71. Между тем Отон, против всеобщего ожидания, не предавался ни утехам, ни праздности. Отказавшись от любовных похождений и скрыв на время свое распутство, он всеми силами старался укрепить императорскую власть. Правда, такое поведение внушало еще больший ужас, ибо все понимали, что доблести эти притворны и что его дурные страсти, едва им снова дадут волю, окажутся страшнее, чем раньше. Чтобы прослыть великодушным к человеку, пользующемуся доброй славой, но ненавидимому окружением императора, Отон приказал привести на Капитолий Мария Цельза — кандидата в консулы, которого он в свое время заключил в тюрьму и спас таким образом от ярости солдат[188]. Цельз не только подтвердил, что оставался верным Гальбе, но и дал понять Отону, какую пользу могут принести ему самому люди, умеющие хранить верность своему принцепсу. Отон не стал вести себя как государь, прощающий преступника; он призвал богов в свидетели того, что они с. Цельзом примиряются как равный с равным, тут же ввел его в число своих самых близких друзей и вскоре отправил на войну вместе с другими полководцами. Цельз, как бы преследуемый злым роком, был и на этот раз столь же верен своему императору, столь же стоек и столь же несчастен. Знать встретила помилование Цельза с удовлетворением, чернь — с шумной радостью и даже солдаты ничего не имели против, — теперь они восхищались доблестью Мария, которая прежде приводила их в такую ярость.

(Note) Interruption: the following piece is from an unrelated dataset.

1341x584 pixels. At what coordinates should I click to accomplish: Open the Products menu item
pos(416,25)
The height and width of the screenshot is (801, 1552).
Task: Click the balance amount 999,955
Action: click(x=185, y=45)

72. Некоторое время спустя столь же бурную радость вызвало и другое событие — казнь Тигеллина. Софоний Тигеллин, человек темного происхождения, провел молодость в грязи, а старость — в бесстыдстве. Избрав более короткий путь, он подлостью достиг должностей, которые обычно даются в награду за доблесть, — стал префектом городской стражи, префектом претория, занимал и другие посты, отличаясь на первых порах жестокостью, а потом и жадностью, — пороками, которых трудно было ожидать в столь изнеженном человеке. Тигеллин не только вовлек Нерона в преступления, но и позволял себе многое за его спиной, а в конце концов его же покинул и предал. Ничьей казни поэтому в Риме не требовали с таким упорством, как казни Тигеллина; движимые противоположными чувствами, ее добивались и те, кто ненавидел Нерона, и те, кто его любил. При Гальбе его защищал могущественный Тит Виний, оправдывавшийся тем, что Тигеллин спас его дочь. Спас он ее, конечно, не по доброте — откуда бы ей быть у убийцы стольких людей, — а стараясь обеспечить себе лазейку на будущее: дурной человек тому, что есть, не доверяет, а перемен боится и ищет спасения от ненависти общества в покровительстве того или другого частного лица, заботится не о своей порядочности, а о безнаказанности. Теперь, когда к презрению, которое все издавна к нему питали, прибавилась еще и ярость против Виния, народ возненавидел Тигеллина окончательно. Граждане собирались на Палатине, на рынках и площадях, чернь — там, где она чувствует себя вольготнее, — в цирке и театрах, и, не считаясь ни с какими распоряжениями властей, все в один голос требовали смерти Тигеллина. Наконец, Тигеллин, находившийся в это время на лечебных водах в Синуессе[189], получил приказ лишить себя жизни. Окруженный наложницами, среди бесстыдных ласк, он долго старался оттянуть конец, пока не перерезал себе бритвой глотку, завершив и без того подлую жизнь запоздалой и отвратительной смертью.
73. Около того же времени народ требовал также казни Кальвии Криспиниллы, но император с помощью хитрости и обмана спас ее, хотя и сильно повредив себе этим в общественном мнении. В свое время Криспинилла устраивала для Нерона все его постыдные развлечения, потом отправилась в Африку с целью убедить Клодия Макра взяться за оружие и, не стесняясь, добивалась там принятия мер, которые должны были вызвать в Риме голод[190]. Позже она тем не менее приобрела уважение всего города: вышла замуж за консулярия, сумела уцелеть при Гальбе, Отоне и Вителлии и пользовалась большим влиянием благодаря богатству и бездетности — двум преимуществам, которые играют свою роль в любые времена, и дурные, и хорошие.
190.
См. прим. 46. План Макра заключался в том, чтобы лишить Рим зерна, поступавшего в столицу главным образом из африканских провинций, и вызвать волнения, которые опрокинули бы Гальбу.